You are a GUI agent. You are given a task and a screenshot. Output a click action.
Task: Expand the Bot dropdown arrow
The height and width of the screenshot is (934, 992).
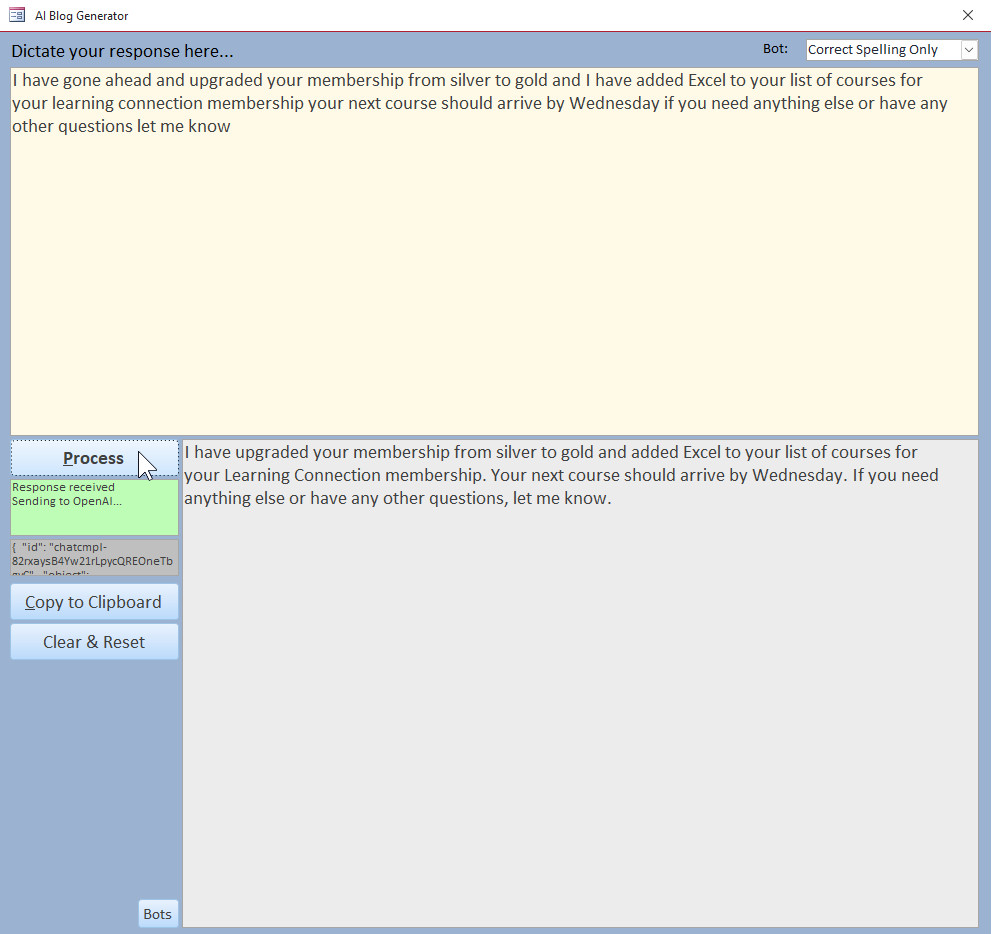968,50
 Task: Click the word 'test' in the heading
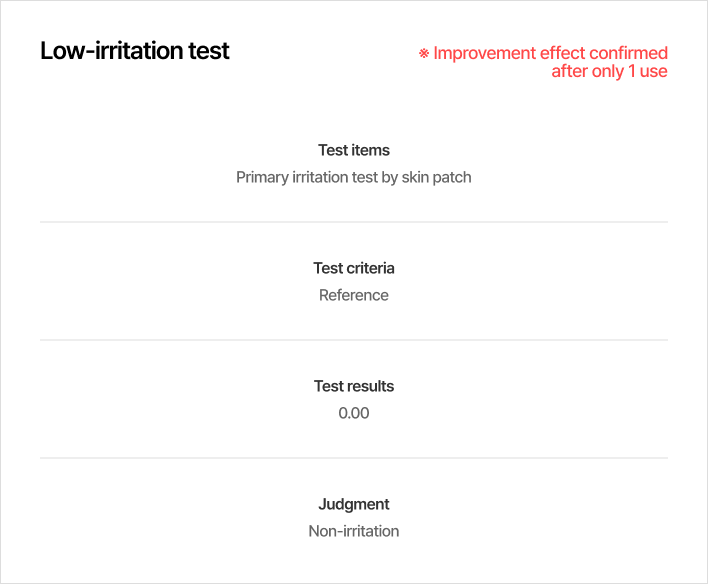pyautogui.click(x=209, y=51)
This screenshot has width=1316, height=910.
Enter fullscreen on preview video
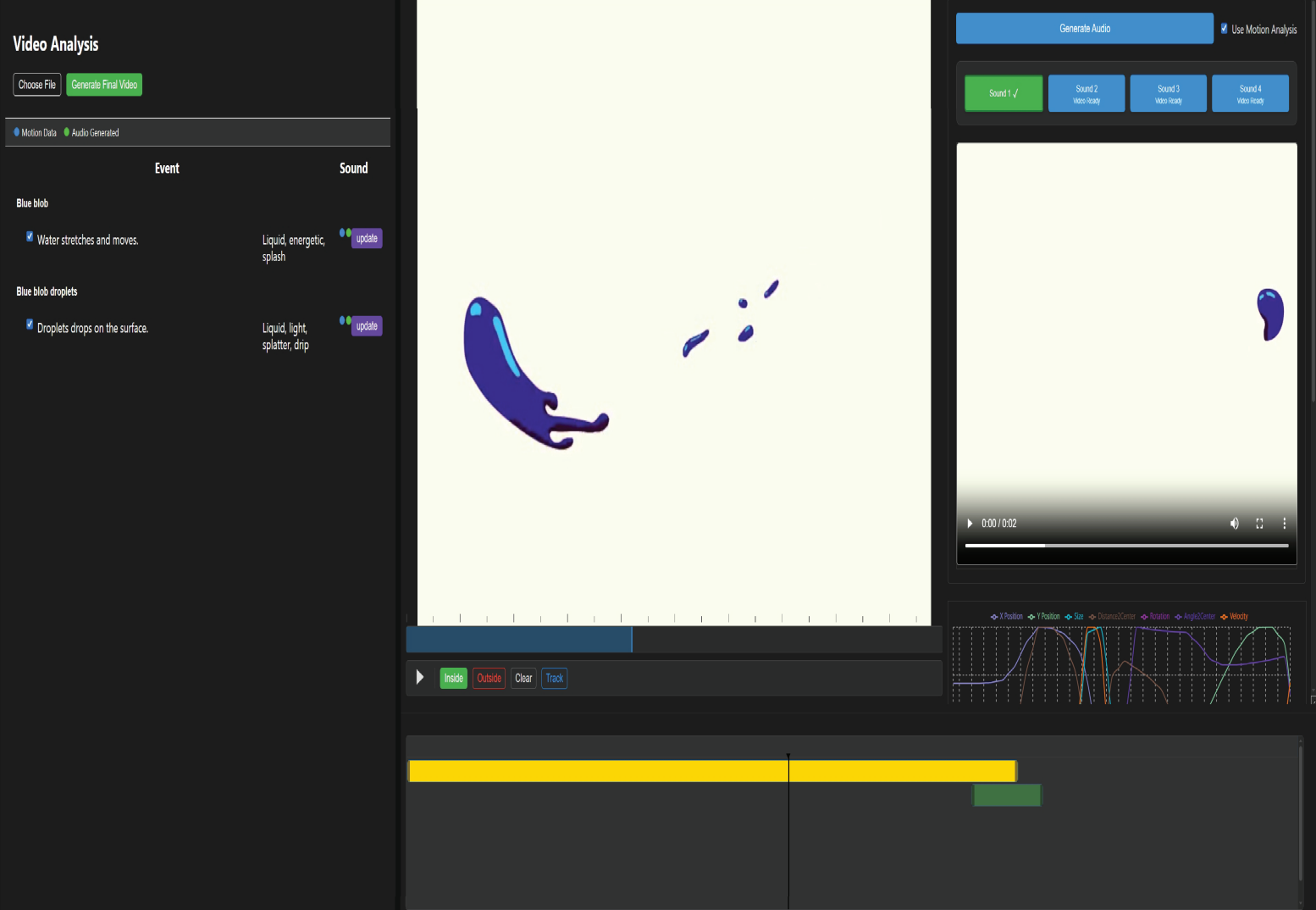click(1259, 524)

TO DO: All of the data is to be transcribed exactly, with images omitted.

EXERCISE OUTPUT:
You are a GUI agent. You are given a task and a screenshot. Output a click action.
Task: Expand the Bot dropdown arrow
The height and width of the screenshot is (934, 992).
968,50
 Task: Click the word 'test' in the heading
pyautogui.click(x=209, y=51)
This screenshot has width=1316, height=910.
Enter fullscreen on preview video
click(1259, 524)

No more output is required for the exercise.